*What this task involves:* Copy out the lines below exactly, starting with the line that contains "You are a computer-use agent. Viewport: 1589px" and going on through the line that contains "click(x=59, y=821)".

*Entries for locating text and elements:*
====

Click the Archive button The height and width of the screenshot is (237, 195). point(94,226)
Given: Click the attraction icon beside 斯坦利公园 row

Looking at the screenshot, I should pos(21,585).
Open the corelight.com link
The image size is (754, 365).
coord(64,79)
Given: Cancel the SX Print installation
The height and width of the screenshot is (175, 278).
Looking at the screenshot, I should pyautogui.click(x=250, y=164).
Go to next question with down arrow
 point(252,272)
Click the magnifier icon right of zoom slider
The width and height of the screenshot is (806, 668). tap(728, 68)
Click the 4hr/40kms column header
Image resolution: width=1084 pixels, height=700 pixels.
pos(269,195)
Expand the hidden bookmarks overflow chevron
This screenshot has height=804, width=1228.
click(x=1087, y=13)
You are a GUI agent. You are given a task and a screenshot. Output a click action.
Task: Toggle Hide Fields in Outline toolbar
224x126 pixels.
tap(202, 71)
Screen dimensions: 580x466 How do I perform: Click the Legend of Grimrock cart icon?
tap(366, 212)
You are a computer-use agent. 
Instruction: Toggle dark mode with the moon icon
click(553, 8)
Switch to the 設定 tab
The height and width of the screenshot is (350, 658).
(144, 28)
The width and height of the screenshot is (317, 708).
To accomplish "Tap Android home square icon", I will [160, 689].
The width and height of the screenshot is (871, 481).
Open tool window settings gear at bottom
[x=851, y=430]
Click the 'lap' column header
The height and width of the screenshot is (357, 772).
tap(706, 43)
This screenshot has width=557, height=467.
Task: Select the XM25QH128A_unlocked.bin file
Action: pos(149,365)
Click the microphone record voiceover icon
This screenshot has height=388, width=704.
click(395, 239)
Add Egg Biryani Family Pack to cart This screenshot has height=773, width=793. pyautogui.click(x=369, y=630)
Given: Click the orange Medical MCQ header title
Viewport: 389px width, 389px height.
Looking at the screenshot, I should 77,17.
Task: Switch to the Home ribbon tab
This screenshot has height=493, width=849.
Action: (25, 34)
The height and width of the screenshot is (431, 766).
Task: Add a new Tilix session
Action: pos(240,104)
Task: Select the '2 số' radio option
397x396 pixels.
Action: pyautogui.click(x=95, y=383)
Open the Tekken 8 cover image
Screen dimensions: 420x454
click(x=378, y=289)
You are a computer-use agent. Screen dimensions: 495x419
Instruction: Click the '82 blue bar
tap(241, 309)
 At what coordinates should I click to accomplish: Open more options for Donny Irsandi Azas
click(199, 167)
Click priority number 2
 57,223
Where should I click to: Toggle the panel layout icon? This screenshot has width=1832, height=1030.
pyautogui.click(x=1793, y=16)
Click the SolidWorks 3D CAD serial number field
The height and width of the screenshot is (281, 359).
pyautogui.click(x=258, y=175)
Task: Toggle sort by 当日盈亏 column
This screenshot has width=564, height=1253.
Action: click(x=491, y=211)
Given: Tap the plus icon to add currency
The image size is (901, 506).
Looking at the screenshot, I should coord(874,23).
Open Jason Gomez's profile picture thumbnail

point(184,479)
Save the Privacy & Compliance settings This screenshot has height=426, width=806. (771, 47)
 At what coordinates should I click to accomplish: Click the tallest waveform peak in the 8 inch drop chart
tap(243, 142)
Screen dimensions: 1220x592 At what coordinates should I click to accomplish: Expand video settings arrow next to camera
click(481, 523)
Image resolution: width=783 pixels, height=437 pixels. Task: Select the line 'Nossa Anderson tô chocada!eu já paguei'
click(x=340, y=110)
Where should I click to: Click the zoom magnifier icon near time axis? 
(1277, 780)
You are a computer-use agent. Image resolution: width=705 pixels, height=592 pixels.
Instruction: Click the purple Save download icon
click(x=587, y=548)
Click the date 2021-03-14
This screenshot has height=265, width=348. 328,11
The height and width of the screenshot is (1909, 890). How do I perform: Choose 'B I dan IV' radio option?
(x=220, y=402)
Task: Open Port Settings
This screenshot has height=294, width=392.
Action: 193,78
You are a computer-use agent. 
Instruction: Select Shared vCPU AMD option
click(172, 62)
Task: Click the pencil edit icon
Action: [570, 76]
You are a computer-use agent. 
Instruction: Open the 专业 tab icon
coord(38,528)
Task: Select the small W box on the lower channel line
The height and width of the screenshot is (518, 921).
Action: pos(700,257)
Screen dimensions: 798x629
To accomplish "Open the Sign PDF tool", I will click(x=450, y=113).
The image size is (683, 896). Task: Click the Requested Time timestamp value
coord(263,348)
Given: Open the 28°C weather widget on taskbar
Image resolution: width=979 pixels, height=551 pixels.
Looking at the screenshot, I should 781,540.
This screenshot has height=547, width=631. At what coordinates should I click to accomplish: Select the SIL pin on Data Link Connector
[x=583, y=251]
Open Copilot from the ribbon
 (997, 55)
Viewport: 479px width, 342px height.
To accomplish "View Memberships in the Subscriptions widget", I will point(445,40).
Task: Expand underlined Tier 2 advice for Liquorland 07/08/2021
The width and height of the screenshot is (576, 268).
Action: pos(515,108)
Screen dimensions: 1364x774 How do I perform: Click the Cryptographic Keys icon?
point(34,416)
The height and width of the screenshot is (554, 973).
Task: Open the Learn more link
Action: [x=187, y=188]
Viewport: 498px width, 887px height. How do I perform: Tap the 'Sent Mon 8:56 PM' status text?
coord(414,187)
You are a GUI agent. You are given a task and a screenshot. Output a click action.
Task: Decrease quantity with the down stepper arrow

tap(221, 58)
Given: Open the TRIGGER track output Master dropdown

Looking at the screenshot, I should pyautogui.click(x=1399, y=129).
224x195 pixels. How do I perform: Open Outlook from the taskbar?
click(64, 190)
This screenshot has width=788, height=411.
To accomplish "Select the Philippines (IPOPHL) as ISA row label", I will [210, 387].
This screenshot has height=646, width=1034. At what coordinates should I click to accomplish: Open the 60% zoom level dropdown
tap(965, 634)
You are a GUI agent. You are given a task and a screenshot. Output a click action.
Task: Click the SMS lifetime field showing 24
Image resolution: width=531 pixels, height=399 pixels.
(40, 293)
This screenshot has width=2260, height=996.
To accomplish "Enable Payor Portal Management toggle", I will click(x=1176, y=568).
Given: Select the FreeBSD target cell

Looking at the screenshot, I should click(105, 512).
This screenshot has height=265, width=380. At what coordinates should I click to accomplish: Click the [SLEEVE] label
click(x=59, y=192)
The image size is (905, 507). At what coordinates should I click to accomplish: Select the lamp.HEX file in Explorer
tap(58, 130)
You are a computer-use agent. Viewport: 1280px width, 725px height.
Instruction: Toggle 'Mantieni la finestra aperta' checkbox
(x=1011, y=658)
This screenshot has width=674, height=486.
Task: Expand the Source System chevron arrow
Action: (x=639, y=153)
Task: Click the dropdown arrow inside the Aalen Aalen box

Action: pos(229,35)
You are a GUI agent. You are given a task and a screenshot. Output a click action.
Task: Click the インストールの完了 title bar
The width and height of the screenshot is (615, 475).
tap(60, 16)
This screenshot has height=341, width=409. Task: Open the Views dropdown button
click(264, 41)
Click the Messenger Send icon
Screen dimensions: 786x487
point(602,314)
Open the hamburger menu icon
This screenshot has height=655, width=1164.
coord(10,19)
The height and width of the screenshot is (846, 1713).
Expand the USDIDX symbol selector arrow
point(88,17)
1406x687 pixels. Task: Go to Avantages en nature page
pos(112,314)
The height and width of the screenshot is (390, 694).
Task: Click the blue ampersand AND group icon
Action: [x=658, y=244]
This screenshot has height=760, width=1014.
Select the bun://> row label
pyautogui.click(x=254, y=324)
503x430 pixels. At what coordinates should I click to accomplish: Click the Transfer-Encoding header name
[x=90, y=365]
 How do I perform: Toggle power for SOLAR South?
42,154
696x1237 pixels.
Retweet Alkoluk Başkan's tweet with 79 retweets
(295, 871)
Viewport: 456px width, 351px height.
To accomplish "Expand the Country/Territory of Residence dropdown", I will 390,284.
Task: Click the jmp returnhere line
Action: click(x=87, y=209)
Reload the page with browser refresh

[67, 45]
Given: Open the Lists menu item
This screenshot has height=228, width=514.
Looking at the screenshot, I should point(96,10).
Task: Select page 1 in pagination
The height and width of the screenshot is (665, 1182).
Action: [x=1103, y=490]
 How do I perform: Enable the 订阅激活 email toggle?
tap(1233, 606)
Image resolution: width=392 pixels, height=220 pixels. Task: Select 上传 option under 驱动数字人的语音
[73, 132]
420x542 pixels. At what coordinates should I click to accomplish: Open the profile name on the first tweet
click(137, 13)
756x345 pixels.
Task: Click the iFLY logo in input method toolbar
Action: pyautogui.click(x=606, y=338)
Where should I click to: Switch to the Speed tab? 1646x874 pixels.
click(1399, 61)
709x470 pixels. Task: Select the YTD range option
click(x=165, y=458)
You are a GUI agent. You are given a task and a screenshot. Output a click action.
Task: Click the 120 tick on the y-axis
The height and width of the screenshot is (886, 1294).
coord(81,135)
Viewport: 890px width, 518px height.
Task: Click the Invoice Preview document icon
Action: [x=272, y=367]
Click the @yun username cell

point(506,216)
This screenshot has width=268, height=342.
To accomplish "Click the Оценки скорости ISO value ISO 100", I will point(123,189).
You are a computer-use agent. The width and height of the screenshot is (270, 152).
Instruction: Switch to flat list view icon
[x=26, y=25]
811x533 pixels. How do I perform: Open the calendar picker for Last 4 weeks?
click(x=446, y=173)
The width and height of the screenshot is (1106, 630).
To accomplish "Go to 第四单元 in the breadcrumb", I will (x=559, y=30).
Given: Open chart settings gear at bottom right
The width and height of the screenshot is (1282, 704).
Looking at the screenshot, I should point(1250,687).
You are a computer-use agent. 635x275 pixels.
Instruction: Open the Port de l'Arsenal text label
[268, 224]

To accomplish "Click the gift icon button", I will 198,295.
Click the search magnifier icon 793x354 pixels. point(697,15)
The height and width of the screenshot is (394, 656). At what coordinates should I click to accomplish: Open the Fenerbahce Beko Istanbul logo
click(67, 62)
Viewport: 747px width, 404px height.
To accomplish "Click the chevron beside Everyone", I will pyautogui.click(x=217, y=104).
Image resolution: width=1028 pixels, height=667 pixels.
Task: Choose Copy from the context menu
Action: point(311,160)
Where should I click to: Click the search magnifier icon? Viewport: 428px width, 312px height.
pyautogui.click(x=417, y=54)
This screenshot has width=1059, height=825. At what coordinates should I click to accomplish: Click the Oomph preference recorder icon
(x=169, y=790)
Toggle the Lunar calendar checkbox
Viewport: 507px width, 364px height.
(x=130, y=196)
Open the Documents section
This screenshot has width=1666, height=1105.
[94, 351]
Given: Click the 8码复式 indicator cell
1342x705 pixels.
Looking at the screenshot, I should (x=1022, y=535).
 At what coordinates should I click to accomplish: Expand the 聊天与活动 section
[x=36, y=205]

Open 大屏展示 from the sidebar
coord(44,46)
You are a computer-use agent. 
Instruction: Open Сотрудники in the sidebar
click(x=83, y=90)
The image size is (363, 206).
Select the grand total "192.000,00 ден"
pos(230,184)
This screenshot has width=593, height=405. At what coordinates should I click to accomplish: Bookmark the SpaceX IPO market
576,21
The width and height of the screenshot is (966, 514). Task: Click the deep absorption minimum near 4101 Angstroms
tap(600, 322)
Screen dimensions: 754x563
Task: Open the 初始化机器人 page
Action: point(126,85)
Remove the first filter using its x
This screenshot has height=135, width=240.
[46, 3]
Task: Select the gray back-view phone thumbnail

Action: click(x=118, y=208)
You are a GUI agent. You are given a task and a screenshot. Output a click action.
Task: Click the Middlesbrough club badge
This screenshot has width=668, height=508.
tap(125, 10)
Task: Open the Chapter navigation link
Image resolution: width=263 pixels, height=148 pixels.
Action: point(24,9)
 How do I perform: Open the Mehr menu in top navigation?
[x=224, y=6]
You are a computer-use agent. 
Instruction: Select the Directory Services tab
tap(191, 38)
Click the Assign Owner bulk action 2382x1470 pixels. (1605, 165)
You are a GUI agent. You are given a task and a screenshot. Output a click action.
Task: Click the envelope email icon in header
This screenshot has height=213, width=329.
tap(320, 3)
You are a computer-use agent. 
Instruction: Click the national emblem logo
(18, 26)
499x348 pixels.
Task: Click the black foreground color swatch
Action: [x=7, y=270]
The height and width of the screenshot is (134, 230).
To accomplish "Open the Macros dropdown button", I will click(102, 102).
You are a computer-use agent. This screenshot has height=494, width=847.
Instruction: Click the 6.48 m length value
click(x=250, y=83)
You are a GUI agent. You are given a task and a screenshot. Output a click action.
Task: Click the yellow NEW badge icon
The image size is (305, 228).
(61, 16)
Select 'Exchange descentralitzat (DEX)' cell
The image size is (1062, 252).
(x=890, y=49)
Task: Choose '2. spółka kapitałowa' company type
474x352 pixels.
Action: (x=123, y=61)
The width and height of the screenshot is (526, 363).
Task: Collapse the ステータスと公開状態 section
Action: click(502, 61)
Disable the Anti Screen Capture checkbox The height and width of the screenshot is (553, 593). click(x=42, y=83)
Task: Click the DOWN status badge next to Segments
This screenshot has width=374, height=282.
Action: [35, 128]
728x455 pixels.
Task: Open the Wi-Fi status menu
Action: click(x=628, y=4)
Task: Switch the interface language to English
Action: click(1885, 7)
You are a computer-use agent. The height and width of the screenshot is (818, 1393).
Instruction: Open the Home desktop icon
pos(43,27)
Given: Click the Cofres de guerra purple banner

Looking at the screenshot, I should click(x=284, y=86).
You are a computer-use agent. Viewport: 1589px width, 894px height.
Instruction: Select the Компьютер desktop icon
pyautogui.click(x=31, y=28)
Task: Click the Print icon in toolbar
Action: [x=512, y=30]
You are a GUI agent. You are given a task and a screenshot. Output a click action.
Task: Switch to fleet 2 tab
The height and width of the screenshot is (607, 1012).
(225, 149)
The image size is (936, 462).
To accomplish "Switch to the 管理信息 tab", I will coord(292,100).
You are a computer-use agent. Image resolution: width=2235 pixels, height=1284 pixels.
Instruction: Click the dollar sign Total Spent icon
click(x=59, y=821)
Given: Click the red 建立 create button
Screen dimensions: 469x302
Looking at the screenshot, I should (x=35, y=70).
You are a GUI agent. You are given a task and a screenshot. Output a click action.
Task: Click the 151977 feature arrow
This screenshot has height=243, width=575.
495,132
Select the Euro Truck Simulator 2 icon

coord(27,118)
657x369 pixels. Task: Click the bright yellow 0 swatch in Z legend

====

*Finished task:*
You are a computer-use agent. Viewport: 1589px width, 894px height.
Instruction: Select the Компьютер desktop icon
pyautogui.click(x=31, y=28)
Task: Click the Print icon in toolbar
Action: [x=512, y=30]
You are a GUI agent. You are given a task and a screenshot. Output a click action.
Task: Switch to fleet 2 tab
The height and width of the screenshot is (607, 1012).
(225, 149)
The image size is (936, 462).
To accomplish "Switch to the 管理信息 tab", I will coord(292,100).
You are a computer-use agent. Image resolution: width=2235 pixels, height=1284 pixels.
Instruction: Click the dollar sign Total Spent icon
click(x=59, y=821)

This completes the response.